As far as UK and EU law is concerned, there are possibly two separate forms of intellectual property at play here: copyright and designright. Each offers slightly different advantages and protections for the owner. If the mirror is manufactured in quantity, as seems likely, designright is the more appropriate form of protection, because copyright is more concerned with the expression of ideas. That is not to say that a mirror can't be a work of craftsmanship, or that some sort of inlaid pattern isn't artistic, but designright was specifically created to cover this sort of manufactured goods. Having said that in regard to UK law, US law treats the protection of designs in a different way, by making them a form of patent. As such they need to be registered with the US Patents and Trademarks Office. (www.uspto.gov).

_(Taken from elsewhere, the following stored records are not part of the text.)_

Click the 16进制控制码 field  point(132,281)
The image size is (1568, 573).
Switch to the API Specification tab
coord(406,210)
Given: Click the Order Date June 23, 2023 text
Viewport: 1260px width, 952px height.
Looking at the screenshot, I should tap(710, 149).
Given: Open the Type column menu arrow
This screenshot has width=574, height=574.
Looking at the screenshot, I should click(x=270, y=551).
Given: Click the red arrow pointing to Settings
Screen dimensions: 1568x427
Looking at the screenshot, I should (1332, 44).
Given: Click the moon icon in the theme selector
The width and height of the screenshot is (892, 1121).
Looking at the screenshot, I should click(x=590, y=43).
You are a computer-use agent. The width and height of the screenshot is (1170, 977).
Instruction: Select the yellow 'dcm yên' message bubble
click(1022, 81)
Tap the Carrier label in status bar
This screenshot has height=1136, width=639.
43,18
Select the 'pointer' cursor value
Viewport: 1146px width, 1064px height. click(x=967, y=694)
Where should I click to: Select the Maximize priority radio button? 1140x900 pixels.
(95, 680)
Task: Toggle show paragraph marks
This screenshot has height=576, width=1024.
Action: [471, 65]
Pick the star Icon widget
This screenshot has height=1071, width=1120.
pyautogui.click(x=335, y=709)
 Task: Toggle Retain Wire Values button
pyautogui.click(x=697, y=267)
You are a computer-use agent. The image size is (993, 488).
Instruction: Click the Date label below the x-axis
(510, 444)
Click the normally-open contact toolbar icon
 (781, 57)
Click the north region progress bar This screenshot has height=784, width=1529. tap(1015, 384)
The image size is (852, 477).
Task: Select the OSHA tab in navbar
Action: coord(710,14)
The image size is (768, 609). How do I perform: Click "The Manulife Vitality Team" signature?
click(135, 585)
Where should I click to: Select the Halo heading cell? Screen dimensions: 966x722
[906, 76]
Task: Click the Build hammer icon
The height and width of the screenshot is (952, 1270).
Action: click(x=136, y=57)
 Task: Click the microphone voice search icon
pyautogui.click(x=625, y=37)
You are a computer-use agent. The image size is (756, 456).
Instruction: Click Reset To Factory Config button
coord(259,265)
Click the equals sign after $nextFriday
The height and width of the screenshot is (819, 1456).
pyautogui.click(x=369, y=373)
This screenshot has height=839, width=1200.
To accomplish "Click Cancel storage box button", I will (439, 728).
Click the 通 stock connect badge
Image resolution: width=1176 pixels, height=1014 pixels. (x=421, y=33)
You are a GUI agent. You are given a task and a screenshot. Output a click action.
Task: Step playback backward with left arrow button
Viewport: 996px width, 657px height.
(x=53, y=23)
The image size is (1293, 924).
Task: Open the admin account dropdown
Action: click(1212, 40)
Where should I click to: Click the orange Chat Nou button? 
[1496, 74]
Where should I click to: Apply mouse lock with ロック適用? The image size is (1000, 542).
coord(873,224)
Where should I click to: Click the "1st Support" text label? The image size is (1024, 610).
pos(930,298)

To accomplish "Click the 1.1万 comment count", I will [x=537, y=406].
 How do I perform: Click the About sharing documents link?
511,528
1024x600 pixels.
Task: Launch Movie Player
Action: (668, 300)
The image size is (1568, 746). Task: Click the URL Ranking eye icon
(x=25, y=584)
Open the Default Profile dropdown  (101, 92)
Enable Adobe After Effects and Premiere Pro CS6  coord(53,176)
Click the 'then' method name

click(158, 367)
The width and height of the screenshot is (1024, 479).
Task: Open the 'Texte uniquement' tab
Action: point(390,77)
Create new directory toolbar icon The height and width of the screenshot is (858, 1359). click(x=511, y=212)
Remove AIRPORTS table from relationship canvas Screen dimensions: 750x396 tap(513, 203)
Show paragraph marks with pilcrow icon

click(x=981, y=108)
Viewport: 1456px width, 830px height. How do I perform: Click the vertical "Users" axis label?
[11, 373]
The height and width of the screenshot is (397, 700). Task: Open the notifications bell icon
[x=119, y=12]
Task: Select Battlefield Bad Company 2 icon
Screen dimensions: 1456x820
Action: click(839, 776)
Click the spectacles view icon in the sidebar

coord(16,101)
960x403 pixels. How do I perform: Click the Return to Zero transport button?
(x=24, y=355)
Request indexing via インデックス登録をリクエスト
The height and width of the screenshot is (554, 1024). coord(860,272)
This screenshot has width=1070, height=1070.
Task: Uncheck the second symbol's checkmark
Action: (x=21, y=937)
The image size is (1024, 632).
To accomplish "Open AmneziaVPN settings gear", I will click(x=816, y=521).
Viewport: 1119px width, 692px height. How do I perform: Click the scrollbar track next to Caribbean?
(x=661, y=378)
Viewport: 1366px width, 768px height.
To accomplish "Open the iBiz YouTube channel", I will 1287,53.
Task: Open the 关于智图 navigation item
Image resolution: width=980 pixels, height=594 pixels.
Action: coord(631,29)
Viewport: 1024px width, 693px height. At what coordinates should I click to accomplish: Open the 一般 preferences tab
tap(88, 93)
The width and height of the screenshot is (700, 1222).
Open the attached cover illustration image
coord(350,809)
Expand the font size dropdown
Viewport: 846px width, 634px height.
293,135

This is different to the system in the UK (and EU) where both registered and unregistered designs have protection.
So having said all that, if the mirror you are selling does infringe someone else's copyright or design patent, it is up to them to take the matter further. This is where the difference between the US and UK legal systems make matters more complicated. For the US manufacturer to pursue the matter under the UK Registered Design Right (RDR) process, they would need to nominate a UK agent to register it on their behalf. If they rely on the Unregistered Design Right (UDR) method the product must have been designed or first produced on sale after 1989. UDR protection only lasts for 10 years from the point when it is first offered to the public anywhere in the world. If the design qualifies under the UDR rules, and the designer is not (or was not at the time of creation) resident in the UK, then the person who first markets the design into the UK is the owner of the designright. Thus it is possible that assuming the design is not more than 10 years old, the UK importer may have the right to take action against you in the UK. The US company cannot bring a case under UK UDR law, because the design was created outside the UK/EU. It is possible that if the miror you are selling is either a 'grey' import or is being manufactured by a company not authorised to use the design, then HMRC and/or Trading Standards could be invited by the importer to investigate, but unless the US company wants to make an issue of it, it doesn't sound like a case Trading Standards would want to become involved in because there is no issue of passing off here. Normally they become involved when high-prestige fake goods (think perfimes and designer sunglasses) are being traded.
As for legal remedies, UDR only offers fairly weak protection to the rights holder. Also, assuming that it can reasonably shown that you did not know that you were selling articles with UDR protection, the court can only award reasonable roylaties against you (and injunct you from continuing to sell the infringing items). But there is an informal route to arbtration via the UK IPO which is much simpler and cheaper.

Edit: the text in blue has been added in place of part of the earlier entry to simplify the reply.